クノスが瞳をみひらくと眼前には、青い惑星があった。
その眩さに、その美しさに、視界がわずかににじむ。
数瞬、全てを忘れた。
深く息を吸い――
「突入シークエンスに移行する」
クノスは言い聞かせるように告げた。
軌道計算は既に行われている。
予定の軌道にあるか、ヘルメットのHUDに表示される情報を確認する。
小型の船が大気圏を経て、目標となる降下地点へと至るには、緻密な計算と精密な操船が要求される。

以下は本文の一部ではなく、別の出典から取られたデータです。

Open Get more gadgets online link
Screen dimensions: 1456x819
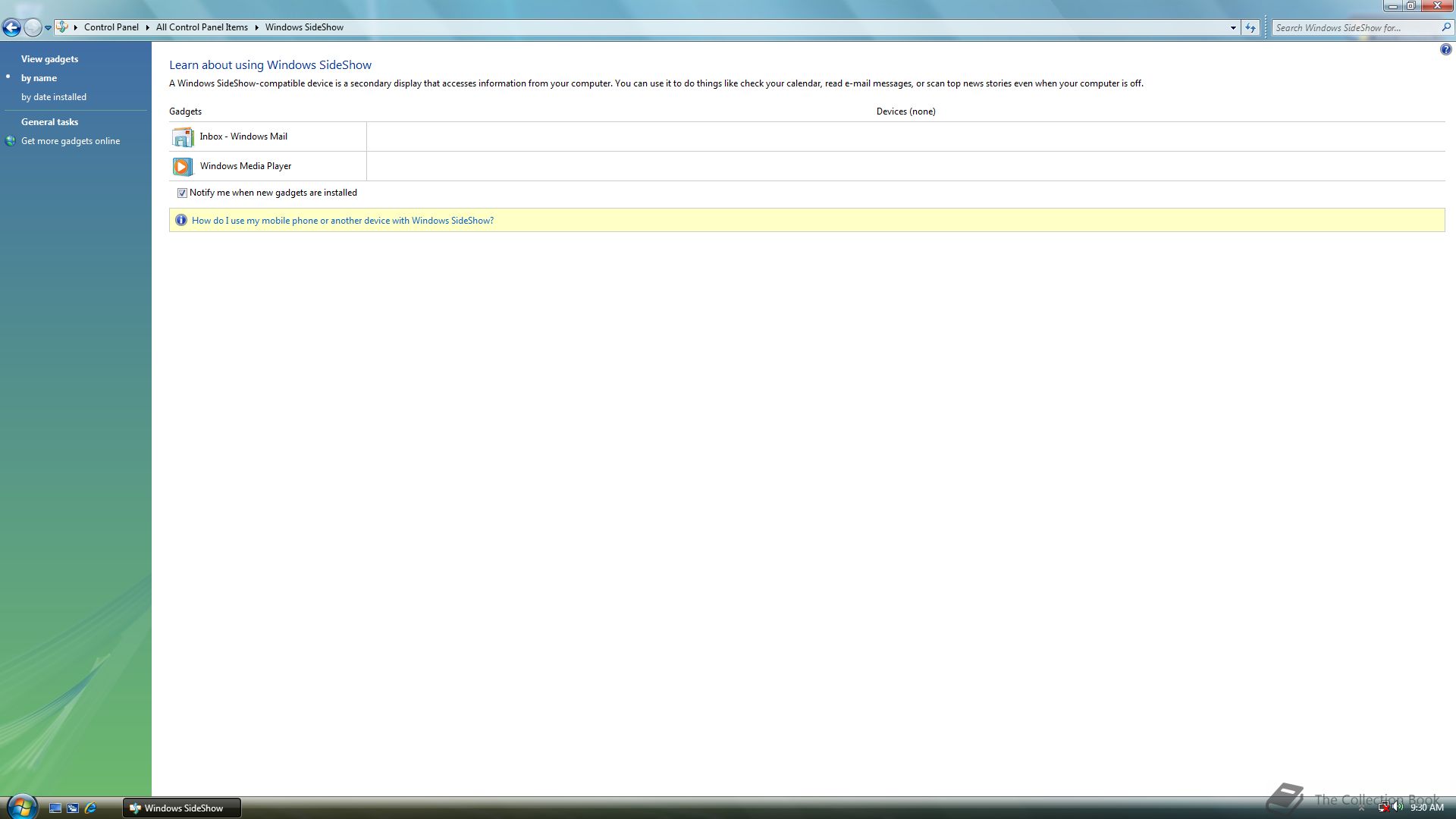(x=71, y=141)
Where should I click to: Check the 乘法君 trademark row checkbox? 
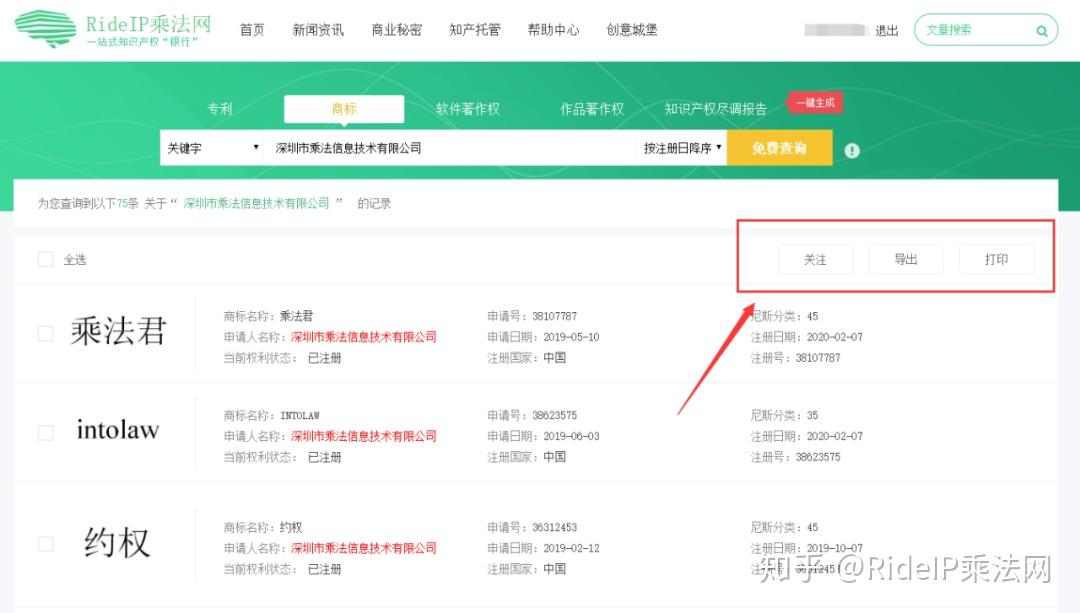45,332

突入後の修正も可能ではある。だが自然物を装うには、重力に身を委ねる必要があった。
「ずれている? どういうことだ?」
深く静かに。
そんな思惑とは裏腹に、既に予定は破綻していた。
《未確認構造体の接近を感知。軌道の修正を実行しました》
ログを呼び出し、仮眠中に実行された例外シークエンスを確認する。
衛星軌道上に人工的な動きをする"何か"の影があった。
「理解したわ」
支援AIは妥当な判断を下した。異論はない。
そも、そのように組んだのは誰でもないクノス自身である。
「第一降下目標地点への到達は可能か?」
《可能ですが、適切ではないと判断。新たな降下目標地点を選定しました》
クノスは支援AIと対話しながら、状況の把握と計画の修正を行っていく。
「幸先が良いことだ」
重大な任務だ。万全の態勢で臨んでいる。
この状況も折り込み済みではあった。
だが、予定通りに行くに越したことはない。
「新しい降下目標地点はここか」
地球と呼称される惑星を模した球体図。
その一点、明滅する赤いマーカーをクノスは凝視する。
太平洋の北西端に位置する離島。
そこには人類最大規模の都市があった。
「なすべきことは、変わらない」
クノスは告げ、己に課せられた使命に、その重さに、静かに奥歯を噛んだ。
やがて、クノスの乗る小型潜航艇は、突入をはじめる。
《機体表面温度上昇。冷却システム正常稼働》
銀色の船体が赤く熱を帯びる。招かれざる者の侵入に抗う地球の障壁を切り裂くように船は行く。